EXERCISE OBJECTIVE —
Reproduce verbatim the lines of the material below, starting at the line with "Helme & Zubehör (753, 486)" and ending at the line with "BESTELLEN EN BETALEN (695, 979)", both inclusive; skip the rest.

DATA EXTRACT —
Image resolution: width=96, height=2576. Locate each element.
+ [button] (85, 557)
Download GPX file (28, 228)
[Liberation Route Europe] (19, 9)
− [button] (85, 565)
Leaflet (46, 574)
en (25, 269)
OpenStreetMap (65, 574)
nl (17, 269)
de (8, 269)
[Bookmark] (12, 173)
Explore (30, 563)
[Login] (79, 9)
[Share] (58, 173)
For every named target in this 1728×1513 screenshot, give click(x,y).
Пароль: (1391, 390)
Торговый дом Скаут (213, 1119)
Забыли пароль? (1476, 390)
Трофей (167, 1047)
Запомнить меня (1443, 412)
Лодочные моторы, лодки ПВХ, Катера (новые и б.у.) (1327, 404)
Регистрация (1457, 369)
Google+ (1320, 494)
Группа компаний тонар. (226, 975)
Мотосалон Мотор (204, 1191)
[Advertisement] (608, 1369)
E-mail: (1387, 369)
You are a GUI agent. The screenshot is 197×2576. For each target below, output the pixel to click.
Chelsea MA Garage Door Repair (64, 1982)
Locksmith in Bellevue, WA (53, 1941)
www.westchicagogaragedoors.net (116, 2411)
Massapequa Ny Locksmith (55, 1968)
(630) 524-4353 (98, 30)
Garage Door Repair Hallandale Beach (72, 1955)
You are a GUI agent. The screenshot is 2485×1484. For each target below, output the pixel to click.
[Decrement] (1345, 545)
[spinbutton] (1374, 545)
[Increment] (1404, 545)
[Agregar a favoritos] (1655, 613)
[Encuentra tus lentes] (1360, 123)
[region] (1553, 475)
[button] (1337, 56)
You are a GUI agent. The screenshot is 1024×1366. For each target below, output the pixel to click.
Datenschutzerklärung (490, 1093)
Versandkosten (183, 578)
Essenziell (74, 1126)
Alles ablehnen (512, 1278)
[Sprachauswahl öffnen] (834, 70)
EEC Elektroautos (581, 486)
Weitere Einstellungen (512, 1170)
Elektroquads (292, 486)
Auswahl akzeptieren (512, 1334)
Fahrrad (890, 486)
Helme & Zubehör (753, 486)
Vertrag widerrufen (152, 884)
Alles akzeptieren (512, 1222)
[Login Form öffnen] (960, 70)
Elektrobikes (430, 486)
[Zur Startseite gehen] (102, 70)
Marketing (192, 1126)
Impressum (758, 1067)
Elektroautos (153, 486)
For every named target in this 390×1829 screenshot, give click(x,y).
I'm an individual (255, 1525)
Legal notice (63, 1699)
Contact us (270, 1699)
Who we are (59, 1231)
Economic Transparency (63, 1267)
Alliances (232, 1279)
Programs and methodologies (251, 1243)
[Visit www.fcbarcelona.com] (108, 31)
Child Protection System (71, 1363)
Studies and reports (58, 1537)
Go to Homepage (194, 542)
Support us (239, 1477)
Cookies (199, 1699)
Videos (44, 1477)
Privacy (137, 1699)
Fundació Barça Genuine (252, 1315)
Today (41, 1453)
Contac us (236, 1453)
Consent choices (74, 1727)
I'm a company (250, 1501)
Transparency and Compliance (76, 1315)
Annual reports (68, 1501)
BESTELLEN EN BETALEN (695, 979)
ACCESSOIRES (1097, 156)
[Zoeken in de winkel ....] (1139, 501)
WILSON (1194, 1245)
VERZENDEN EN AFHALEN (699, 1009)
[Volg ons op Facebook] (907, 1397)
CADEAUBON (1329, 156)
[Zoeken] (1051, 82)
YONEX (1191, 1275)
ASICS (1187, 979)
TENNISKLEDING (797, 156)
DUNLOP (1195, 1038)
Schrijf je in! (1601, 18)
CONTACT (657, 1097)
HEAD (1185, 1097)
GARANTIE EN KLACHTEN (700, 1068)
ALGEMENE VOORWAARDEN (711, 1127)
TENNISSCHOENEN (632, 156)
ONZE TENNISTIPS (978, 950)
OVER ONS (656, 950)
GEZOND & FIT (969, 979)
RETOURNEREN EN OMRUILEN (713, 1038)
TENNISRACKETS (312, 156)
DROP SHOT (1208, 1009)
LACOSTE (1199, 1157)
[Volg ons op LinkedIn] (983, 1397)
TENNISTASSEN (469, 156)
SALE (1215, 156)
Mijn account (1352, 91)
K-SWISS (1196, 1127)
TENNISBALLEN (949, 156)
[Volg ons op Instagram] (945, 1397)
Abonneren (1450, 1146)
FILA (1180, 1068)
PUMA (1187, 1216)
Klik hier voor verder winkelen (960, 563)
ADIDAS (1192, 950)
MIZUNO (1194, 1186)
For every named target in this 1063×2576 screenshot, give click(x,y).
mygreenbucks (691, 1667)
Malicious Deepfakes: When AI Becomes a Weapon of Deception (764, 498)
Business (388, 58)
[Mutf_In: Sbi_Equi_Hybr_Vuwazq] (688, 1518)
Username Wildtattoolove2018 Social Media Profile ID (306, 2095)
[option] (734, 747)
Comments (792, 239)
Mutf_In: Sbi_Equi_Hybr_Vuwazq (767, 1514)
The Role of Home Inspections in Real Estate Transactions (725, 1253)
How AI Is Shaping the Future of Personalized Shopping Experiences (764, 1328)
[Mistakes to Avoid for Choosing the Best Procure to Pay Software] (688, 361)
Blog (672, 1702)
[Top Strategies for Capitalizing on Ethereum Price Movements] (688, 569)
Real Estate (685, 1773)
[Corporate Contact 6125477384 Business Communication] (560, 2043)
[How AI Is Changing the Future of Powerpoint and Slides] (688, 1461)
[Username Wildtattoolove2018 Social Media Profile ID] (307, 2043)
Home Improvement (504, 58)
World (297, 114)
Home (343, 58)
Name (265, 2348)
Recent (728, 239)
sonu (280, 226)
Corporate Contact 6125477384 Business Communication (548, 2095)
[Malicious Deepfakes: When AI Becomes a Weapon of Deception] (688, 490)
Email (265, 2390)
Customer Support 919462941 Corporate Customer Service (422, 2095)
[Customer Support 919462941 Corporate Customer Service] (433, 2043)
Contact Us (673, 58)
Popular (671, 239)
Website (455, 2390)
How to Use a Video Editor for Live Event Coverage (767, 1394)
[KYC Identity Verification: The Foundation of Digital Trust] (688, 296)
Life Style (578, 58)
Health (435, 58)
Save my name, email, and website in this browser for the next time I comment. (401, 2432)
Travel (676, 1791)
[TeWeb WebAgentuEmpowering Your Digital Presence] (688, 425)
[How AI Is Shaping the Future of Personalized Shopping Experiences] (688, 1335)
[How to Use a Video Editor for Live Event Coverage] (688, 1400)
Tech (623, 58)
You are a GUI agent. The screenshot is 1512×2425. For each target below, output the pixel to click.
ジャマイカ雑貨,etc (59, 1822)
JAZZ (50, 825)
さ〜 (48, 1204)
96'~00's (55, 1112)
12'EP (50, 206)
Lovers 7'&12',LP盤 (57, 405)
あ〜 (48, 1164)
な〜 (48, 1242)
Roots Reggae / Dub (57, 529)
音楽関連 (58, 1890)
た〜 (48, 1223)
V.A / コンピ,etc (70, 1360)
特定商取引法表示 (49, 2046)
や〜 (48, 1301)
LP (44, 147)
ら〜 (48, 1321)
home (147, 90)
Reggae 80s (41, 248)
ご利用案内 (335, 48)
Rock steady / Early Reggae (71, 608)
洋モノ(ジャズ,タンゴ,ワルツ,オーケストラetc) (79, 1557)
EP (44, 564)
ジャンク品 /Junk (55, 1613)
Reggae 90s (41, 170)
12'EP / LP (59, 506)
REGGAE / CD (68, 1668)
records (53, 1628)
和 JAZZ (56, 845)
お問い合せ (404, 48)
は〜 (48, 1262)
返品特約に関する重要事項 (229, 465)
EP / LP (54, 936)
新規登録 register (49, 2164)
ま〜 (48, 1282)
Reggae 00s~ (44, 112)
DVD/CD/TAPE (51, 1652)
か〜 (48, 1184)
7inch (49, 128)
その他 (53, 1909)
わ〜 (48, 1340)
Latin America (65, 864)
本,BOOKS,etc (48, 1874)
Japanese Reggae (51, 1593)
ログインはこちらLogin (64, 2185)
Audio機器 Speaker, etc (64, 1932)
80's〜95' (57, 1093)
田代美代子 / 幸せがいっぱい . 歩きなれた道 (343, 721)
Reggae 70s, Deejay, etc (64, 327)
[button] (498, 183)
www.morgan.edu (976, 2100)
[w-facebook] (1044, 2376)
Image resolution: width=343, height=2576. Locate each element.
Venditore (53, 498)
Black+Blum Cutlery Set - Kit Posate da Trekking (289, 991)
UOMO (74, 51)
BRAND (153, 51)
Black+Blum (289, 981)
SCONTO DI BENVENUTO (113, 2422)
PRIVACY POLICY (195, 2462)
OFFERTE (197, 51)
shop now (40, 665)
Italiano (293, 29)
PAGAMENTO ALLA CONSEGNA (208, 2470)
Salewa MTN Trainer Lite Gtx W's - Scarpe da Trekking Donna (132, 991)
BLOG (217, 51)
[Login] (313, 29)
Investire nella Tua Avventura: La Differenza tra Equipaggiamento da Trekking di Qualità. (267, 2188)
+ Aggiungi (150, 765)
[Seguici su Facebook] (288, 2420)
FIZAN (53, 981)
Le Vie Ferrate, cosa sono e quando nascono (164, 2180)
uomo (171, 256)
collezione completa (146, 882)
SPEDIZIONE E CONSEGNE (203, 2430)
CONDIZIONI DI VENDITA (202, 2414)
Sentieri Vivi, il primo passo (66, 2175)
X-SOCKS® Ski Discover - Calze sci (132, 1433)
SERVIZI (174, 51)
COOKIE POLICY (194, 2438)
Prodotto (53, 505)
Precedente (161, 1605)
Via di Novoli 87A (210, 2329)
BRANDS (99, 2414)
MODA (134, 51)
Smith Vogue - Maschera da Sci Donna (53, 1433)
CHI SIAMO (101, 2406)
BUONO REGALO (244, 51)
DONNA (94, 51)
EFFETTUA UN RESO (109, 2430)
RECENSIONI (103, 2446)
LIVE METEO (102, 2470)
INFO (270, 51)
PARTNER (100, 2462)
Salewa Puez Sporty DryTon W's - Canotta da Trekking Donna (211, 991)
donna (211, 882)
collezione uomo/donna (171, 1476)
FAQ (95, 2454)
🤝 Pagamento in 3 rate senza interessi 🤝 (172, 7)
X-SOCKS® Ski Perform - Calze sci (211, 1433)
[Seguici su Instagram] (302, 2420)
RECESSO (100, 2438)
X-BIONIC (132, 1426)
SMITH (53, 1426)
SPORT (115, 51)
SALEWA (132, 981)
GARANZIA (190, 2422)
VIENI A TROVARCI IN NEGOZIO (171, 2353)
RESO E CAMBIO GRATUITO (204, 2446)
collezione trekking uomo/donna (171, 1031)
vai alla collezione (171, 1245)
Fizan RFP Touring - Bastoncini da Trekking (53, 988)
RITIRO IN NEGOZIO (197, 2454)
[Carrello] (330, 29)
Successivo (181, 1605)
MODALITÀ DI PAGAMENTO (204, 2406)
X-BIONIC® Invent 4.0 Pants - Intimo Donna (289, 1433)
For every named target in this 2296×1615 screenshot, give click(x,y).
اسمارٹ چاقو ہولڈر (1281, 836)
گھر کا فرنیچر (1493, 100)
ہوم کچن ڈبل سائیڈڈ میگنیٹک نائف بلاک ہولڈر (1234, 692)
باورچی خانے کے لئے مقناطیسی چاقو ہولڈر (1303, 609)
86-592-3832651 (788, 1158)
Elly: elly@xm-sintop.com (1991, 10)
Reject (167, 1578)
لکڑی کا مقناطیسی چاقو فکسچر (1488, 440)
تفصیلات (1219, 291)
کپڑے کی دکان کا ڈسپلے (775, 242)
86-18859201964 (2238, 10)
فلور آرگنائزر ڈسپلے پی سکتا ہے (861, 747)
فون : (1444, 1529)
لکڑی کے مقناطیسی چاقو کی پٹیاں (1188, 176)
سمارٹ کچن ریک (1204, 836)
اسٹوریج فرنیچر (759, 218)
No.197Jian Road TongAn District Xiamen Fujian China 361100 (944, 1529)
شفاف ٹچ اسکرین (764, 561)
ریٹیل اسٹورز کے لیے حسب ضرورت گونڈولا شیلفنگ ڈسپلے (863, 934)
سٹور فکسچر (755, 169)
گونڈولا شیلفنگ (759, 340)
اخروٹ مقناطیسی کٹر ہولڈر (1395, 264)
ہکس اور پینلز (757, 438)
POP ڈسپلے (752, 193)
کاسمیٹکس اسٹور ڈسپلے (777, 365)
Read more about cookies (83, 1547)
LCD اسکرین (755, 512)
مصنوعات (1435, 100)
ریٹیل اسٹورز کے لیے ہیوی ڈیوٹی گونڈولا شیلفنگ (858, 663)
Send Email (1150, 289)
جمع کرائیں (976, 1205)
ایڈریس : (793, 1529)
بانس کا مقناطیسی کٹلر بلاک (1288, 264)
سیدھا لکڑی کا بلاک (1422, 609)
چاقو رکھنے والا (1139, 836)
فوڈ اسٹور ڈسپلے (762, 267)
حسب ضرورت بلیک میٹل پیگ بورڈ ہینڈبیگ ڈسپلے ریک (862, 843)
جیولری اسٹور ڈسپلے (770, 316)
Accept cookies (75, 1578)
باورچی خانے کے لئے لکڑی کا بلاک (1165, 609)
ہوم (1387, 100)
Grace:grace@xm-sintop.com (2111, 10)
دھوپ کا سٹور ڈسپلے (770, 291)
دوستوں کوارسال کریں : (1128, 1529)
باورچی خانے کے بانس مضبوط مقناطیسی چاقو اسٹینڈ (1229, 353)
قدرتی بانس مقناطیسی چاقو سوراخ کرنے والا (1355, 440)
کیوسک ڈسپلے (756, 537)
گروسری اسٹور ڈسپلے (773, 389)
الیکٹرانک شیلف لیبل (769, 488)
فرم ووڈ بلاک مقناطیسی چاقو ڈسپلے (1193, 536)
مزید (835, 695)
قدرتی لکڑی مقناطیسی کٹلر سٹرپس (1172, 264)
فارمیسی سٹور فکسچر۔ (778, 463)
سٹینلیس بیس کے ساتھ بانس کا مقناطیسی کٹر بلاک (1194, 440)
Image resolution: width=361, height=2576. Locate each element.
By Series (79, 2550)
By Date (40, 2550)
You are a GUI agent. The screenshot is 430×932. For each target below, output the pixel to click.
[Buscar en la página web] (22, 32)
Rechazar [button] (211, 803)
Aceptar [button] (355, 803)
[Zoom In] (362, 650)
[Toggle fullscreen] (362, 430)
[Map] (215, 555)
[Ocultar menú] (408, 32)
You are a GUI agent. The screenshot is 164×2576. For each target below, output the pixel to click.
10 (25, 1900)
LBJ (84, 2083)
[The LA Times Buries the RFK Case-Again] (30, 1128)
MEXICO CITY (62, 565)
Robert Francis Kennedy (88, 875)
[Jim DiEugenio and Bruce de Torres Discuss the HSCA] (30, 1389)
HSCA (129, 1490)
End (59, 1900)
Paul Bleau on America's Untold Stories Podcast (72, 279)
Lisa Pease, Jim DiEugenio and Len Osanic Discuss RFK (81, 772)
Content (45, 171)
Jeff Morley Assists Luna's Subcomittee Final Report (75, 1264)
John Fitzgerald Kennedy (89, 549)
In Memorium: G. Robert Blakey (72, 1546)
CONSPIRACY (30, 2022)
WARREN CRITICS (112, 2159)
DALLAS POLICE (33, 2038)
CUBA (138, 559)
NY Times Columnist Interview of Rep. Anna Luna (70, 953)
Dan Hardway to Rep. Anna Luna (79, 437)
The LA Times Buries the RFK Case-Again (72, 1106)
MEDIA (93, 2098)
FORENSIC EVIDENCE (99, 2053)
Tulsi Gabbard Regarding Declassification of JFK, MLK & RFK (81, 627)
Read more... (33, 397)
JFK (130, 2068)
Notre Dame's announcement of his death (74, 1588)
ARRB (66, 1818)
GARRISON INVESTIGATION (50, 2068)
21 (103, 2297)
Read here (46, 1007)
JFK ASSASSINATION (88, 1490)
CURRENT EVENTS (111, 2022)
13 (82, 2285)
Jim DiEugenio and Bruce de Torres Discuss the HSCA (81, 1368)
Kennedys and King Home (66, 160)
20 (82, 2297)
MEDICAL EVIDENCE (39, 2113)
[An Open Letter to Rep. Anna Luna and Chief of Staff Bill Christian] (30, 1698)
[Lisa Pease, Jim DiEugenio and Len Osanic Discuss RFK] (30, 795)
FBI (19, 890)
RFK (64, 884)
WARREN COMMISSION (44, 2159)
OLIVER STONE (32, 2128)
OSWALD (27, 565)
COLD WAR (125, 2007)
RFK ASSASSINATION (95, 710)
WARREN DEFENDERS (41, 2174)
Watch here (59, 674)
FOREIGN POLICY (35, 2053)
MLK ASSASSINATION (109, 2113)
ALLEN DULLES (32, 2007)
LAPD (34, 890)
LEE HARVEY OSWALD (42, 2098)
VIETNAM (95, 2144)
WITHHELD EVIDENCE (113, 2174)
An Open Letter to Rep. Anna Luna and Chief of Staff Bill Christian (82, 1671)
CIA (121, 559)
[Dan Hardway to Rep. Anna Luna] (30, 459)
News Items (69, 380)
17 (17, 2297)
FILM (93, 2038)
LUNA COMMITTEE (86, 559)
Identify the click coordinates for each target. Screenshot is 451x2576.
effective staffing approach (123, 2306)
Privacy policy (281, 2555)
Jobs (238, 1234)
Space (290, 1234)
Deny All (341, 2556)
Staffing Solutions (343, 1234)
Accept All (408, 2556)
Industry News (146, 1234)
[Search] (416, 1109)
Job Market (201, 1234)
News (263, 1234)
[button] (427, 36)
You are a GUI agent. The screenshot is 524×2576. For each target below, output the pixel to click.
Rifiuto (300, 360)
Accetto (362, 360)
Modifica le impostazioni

TASK OUTPUT —
Helme & Zubehör (753, 486)
Vertrag widerrufen (152, 884)
Alles akzeptieren (512, 1222)
[Login Form öffnen] (960, 70)
Elektrobikes (430, 486)
[Zur Startseite gehen] (102, 70)
Marketing (192, 1126)
Impressum (758, 1067)
Elektroautos (153, 486)
For every named target in this 390×1829 screenshot, give click(x,y).
I'm an individual (255, 1525)
Legal notice (63, 1699)
Contact us (270, 1699)
Who we are (59, 1231)
Economic Transparency (63, 1267)
Alliances (232, 1279)
Programs and methodologies (251, 1243)
[Visit www.fcbarcelona.com] (108, 31)
Child Protection System (71, 1363)
Studies and reports (58, 1537)
Go to Homepage (194, 542)
Support us (239, 1477)
Cookies (199, 1699)
Videos (44, 1477)
Privacy (137, 1699)
Fundació Barça Genuine (252, 1315)
Today (41, 1453)
Contac us (236, 1453)
Consent choices (74, 1727)
I'm a company (250, 1501)
Transparency and Compliance (76, 1315)
Annual reports (68, 1501)
BESTELLEN EN BETALEN (695, 979)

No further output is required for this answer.